What is required
Reproduce the following entries exactly, leaving nothing out.

Source information
▽

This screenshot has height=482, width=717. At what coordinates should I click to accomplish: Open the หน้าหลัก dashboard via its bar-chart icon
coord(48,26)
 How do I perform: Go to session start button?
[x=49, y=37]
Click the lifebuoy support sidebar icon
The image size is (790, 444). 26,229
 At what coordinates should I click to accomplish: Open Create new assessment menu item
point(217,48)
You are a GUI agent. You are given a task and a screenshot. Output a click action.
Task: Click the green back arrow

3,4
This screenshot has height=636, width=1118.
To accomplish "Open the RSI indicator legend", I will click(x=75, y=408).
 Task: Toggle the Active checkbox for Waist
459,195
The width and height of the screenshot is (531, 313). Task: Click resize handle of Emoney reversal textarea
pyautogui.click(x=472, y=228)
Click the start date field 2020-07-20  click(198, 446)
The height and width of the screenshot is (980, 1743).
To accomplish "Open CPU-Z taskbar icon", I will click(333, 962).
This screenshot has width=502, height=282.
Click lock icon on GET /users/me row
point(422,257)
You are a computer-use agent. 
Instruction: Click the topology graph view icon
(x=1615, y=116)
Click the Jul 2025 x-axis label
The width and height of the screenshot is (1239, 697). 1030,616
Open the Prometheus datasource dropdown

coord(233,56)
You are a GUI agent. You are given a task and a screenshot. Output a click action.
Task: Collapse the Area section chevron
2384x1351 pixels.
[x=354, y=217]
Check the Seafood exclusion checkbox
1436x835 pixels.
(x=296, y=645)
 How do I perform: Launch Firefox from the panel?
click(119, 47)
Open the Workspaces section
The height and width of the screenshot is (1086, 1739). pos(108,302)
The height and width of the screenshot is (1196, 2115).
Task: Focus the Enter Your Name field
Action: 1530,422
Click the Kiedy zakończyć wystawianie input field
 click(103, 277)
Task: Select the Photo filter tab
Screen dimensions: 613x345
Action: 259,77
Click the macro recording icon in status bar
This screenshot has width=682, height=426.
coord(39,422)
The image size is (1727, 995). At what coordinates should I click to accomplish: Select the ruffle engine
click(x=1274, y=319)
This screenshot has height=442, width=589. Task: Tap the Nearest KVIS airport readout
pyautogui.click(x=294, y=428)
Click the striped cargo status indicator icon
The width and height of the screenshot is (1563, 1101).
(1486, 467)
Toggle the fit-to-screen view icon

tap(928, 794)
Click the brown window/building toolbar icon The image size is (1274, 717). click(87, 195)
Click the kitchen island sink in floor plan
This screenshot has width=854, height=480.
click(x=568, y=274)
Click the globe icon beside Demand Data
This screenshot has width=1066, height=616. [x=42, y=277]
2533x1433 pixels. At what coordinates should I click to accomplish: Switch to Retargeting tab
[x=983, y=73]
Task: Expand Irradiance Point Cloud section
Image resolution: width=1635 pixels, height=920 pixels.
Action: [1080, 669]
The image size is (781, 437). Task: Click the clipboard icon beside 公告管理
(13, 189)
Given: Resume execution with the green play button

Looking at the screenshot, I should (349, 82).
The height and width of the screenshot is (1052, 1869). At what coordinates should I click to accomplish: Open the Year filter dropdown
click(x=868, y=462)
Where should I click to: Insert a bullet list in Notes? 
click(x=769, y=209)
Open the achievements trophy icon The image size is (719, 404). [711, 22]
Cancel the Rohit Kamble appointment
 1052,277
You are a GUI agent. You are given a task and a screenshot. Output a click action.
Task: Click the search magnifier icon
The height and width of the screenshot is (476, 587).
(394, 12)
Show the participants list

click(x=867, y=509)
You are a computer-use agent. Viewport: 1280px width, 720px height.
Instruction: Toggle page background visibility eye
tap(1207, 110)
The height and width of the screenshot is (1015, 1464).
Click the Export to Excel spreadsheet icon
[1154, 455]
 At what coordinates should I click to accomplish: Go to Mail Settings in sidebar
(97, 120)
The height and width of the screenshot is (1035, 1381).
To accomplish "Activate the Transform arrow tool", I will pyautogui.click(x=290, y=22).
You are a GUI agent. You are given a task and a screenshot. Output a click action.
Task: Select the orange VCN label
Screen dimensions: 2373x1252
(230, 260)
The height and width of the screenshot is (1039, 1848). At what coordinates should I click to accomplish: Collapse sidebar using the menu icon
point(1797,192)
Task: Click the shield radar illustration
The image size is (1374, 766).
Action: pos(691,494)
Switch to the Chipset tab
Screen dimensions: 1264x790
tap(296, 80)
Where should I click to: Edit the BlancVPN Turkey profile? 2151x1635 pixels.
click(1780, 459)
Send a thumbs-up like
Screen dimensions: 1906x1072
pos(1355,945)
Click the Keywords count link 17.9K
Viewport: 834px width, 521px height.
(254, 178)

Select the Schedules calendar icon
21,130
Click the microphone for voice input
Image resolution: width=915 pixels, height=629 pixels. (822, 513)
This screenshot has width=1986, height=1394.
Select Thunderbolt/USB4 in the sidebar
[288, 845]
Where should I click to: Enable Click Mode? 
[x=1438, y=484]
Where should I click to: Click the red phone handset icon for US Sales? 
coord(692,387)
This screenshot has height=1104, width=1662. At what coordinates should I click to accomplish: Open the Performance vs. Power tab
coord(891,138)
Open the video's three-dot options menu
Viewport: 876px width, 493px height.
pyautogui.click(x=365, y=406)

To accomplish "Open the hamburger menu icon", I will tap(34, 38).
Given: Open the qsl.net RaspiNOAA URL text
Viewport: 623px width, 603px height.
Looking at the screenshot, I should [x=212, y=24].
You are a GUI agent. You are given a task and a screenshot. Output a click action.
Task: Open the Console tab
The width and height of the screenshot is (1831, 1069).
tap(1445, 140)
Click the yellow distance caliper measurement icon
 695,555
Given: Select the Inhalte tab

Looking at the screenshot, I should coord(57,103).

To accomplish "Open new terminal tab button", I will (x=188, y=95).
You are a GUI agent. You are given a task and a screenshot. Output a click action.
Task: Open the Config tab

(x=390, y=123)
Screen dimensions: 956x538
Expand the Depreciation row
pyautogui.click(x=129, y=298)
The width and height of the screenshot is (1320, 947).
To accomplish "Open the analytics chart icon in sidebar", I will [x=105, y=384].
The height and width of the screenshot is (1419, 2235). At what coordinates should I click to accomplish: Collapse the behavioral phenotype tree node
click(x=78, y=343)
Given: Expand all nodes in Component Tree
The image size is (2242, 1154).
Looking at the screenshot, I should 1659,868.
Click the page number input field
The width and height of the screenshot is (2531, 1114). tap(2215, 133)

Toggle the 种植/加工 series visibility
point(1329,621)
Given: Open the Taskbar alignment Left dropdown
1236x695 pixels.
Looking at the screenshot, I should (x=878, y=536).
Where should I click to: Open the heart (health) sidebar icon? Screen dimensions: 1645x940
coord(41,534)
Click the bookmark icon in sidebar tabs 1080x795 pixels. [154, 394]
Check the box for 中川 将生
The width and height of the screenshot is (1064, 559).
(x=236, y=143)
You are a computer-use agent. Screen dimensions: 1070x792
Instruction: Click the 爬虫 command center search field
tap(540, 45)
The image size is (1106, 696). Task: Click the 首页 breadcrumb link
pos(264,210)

△

Answer area
This screenshot has height=482, width=717. At what coordinates should I click to accomplish: Open the หน้าหลัก dashboard via its bar-chart icon
coord(48,26)
 How do I perform: Go to session start button?
[x=49, y=37]
Click the lifebuoy support sidebar icon
The image size is (790, 444). 26,229
 At what coordinates should I click to accomplish: Open Create new assessment menu item
point(217,48)
You are a GUI agent. You are given a task and a screenshot. Output a click action.
Task: Click the green back arrow

3,4
This screenshot has height=636, width=1118.
To accomplish "Open the RSI indicator legend", I will click(x=75, y=408).
 Task: Toggle the Active checkbox for Waist
459,195
The width and height of the screenshot is (531, 313). Task: Click resize handle of Emoney reversal textarea
pyautogui.click(x=472, y=228)
Click the start date field 2020-07-20  click(198, 446)
The height and width of the screenshot is (980, 1743).
To accomplish "Open CPU-Z taskbar icon", I will click(333, 962).
This screenshot has width=502, height=282.
Click lock icon on GET /users/me row
point(422,257)
You are a computer-use agent. 
Instruction: Click the topology graph view icon
(x=1615, y=116)
Click the Jul 2025 x-axis label
The width and height of the screenshot is (1239, 697). 1030,616
Open the Prometheus datasource dropdown

coord(233,56)
You are a GUI agent. You are given a task and a screenshot. Output a click action.
Task: Collapse the Area section chevron
2384x1351 pixels.
[x=354, y=217]
Check the Seafood exclusion checkbox
1436x835 pixels.
(x=296, y=645)
 How do I perform: Launch Firefox from the panel?
click(119, 47)
Open the Workspaces section
The height and width of the screenshot is (1086, 1739). pos(108,302)
The height and width of the screenshot is (1196, 2115).
Task: Focus the Enter Your Name field
Action: 1530,422
Click the Kiedy zakończyć wystawianie input field
 click(103, 277)
Task: Select the Photo filter tab
Screen dimensions: 613x345
Action: 259,77
Click the macro recording icon in status bar
This screenshot has width=682, height=426.
coord(39,422)
The image size is (1727, 995). At what coordinates should I click to accomplish: Select the ruffle engine
click(x=1274, y=319)
This screenshot has height=442, width=589. Task: Tap the Nearest KVIS airport readout
pyautogui.click(x=294, y=428)
Click the striped cargo status indicator icon
The width and height of the screenshot is (1563, 1101).
(1486, 467)
Toggle the fit-to-screen view icon

tap(928, 794)
Click the brown window/building toolbar icon The image size is (1274, 717). click(87, 195)
Click the kitchen island sink in floor plan
This screenshot has width=854, height=480.
click(x=568, y=274)
Click the globe icon beside Demand Data
This screenshot has width=1066, height=616. [x=42, y=277]
2533x1433 pixels. At what coordinates should I click to accomplish: Switch to Retargeting tab
[x=983, y=73]
Task: Expand Irradiance Point Cloud section
Image resolution: width=1635 pixels, height=920 pixels.
Action: [1080, 669]
The image size is (781, 437). Task: Click the clipboard icon beside 公告管理
(13, 189)
Given: Resume execution with the green play button

Looking at the screenshot, I should (349, 82).
The height and width of the screenshot is (1052, 1869). At what coordinates should I click to accomplish: Open the Year filter dropdown
click(x=868, y=462)
Where should I click to: Insert a bullet list in Notes? 
click(x=769, y=209)
Open the achievements trophy icon The image size is (719, 404). [711, 22]
Cancel the Rohit Kamble appointment
 1052,277
You are a GUI agent. You are given a task and a screenshot. Output a click action.
Task: Click the search magnifier icon
The height and width of the screenshot is (476, 587).
(394, 12)
Show the participants list

click(x=867, y=509)
You are a computer-use agent. Viewport: 1280px width, 720px height.
Instruction: Toggle page background visibility eye
tap(1207, 110)
The height and width of the screenshot is (1015, 1464).
Click the Export to Excel spreadsheet icon
[1154, 455]
 At what coordinates should I click to accomplish: Go to Mail Settings in sidebar
(97, 120)
The height and width of the screenshot is (1035, 1381).
To accomplish "Activate the Transform arrow tool", I will pyautogui.click(x=290, y=22).
You are a GUI agent. You are given a task and a screenshot. Output a click action.
Task: Select the orange VCN label
Screen dimensions: 2373x1252
(230, 260)
The height and width of the screenshot is (1039, 1848). At what coordinates should I click to accomplish: Collapse sidebar using the menu icon
point(1797,192)
Task: Click the shield radar illustration
The image size is (1374, 766).
Action: pos(691,494)
Switch to the Chipset tab
Screen dimensions: 1264x790
tap(296, 80)
Where should I click to: Edit the BlancVPN Turkey profile? 2151x1635 pixels.
click(1780, 459)
Send a thumbs-up like
Screen dimensions: 1906x1072
pos(1355,945)
Click the Keywords count link 17.9K
Viewport: 834px width, 521px height.
(254, 178)

Select the Schedules calendar icon
21,130
Click the microphone for voice input
Image resolution: width=915 pixels, height=629 pixels. (822, 513)
This screenshot has width=1986, height=1394.
Select Thunderbolt/USB4 in the sidebar
[288, 845]
Where should I click to: Enable Click Mode? 
[x=1438, y=484]
Where should I click to: Click the red phone handset icon for US Sales? 
coord(692,387)
This screenshot has height=1104, width=1662. At what coordinates should I click to accomplish: Open the Performance vs. Power tab
coord(891,138)
Open the video's three-dot options menu
Viewport: 876px width, 493px height.
pyautogui.click(x=365, y=406)

To accomplish "Open the hamburger menu icon", I will tap(34, 38).
Given: Open the qsl.net RaspiNOAA URL text
Viewport: 623px width, 603px height.
Looking at the screenshot, I should [x=212, y=24].
You are a GUI agent. You are given a task and a screenshot. Output a click action.
Task: Open the Console tab
The width and height of the screenshot is (1831, 1069).
tap(1445, 140)
Click the yellow distance caliper measurement icon
 695,555
Given: Select the Inhalte tab

Looking at the screenshot, I should coord(57,103).

To accomplish "Open new terminal tab button", I will (x=188, y=95).
You are a GUI agent. You are given a task and a screenshot. Output a click action.
Task: Open the Config tab

(x=390, y=123)
Screen dimensions: 956x538
Expand the Depreciation row
pyautogui.click(x=129, y=298)
The width and height of the screenshot is (1320, 947).
To accomplish "Open the analytics chart icon in sidebar", I will [x=105, y=384].
The height and width of the screenshot is (1419, 2235). At what coordinates should I click to accomplish: Collapse the behavioral phenotype tree node
click(x=78, y=343)
Given: Expand all nodes in Component Tree
The image size is (2242, 1154).
Looking at the screenshot, I should 1659,868.
Click the page number input field
The width and height of the screenshot is (2531, 1114). tap(2215, 133)

Toggle the 种植/加工 series visibility
point(1329,621)
Given: Open the Taskbar alignment Left dropdown
1236x695 pixels.
Looking at the screenshot, I should (x=878, y=536).
Where should I click to: Open the heart (health) sidebar icon? Screen dimensions: 1645x940
coord(41,534)
Click the bookmark icon in sidebar tabs 1080x795 pixels. [154, 394]
Check the box for 中川 将生
The width and height of the screenshot is (1064, 559).
(x=236, y=143)
You are a computer-use agent. Screen dimensions: 1070x792
Instruction: Click the 爬虫 command center search field
tap(540, 45)
The image size is (1106, 696). Task: Click the 首页 breadcrumb link
pos(264,210)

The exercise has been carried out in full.